If I had to start with a history of the Internet it would begin with things like the beginnings of TCP/IP, goofy app names like Kermit and Archie and a bunch of geeks sitting in college computer labs around the world.

This show instead decided to start with dark red and black imposing images of Bill Gates. The use of words like Predatory, Monolithic and Miscreants just went further to point out what is in effect a total attack on Microsoft.

Crudely packaged as a battle royal between Netscape and Microsoft, it is beyond clearly biased, painting rosy tech bubble goodness and good vibes on Netscape and characterizing Microsoft as the monster who only wakes to swallow unwitting passers by.

Painting employees like me as ruthless.

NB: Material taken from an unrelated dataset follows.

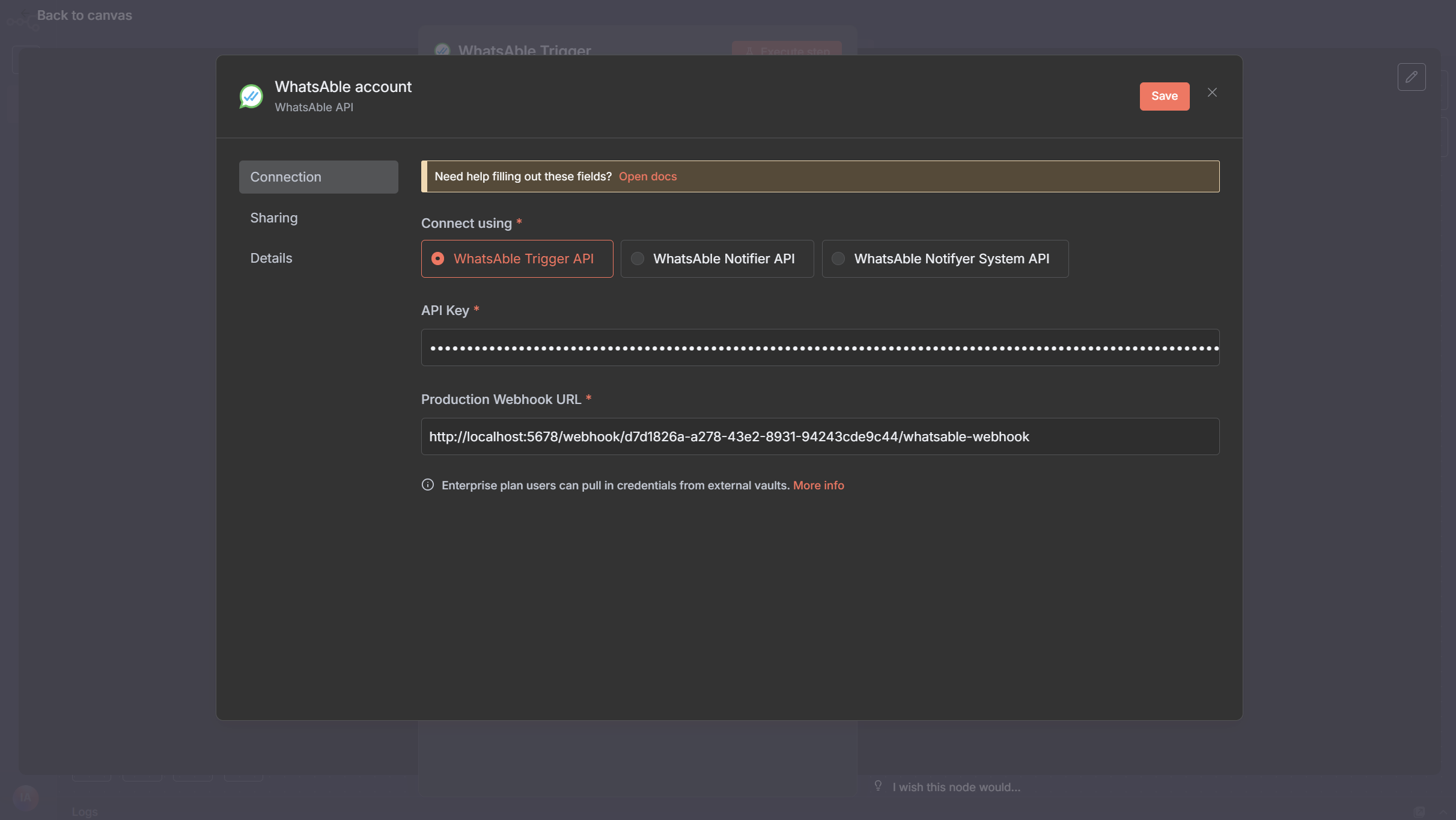Click the WhatsApp-style WhatsAble account logo icon
Screen dimensions: 1456x820
point(251,96)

Painting Bill Gates as mean and hateful. It’s all pretty petty.

We have all heard this song and dance before, none of it is new territory, I just am trying to figure out how the Science Channel has the balls to call it, “The History of the Internet.”

John Heilemann continues in part two to point his rose colored glasses at Google nearly pretending that the likes of Yahoo, Lycos, AltaVista, Dogpile never existed and that before Google there was just no way in the world to find anything on the Internet.

Somehow the faux history of the Internet manages to begin with Netscape vs. Microsoft and skip ahead to Google and somehow skip over what I feel is pretty much the entire history of the Internet.

Where is the start of e-commerce? Where is the beginning of video online? What websites kicked off it’s popularity? What about the online music boom? Email anyone?

I am done ranting, it’s just really, really bad journalism.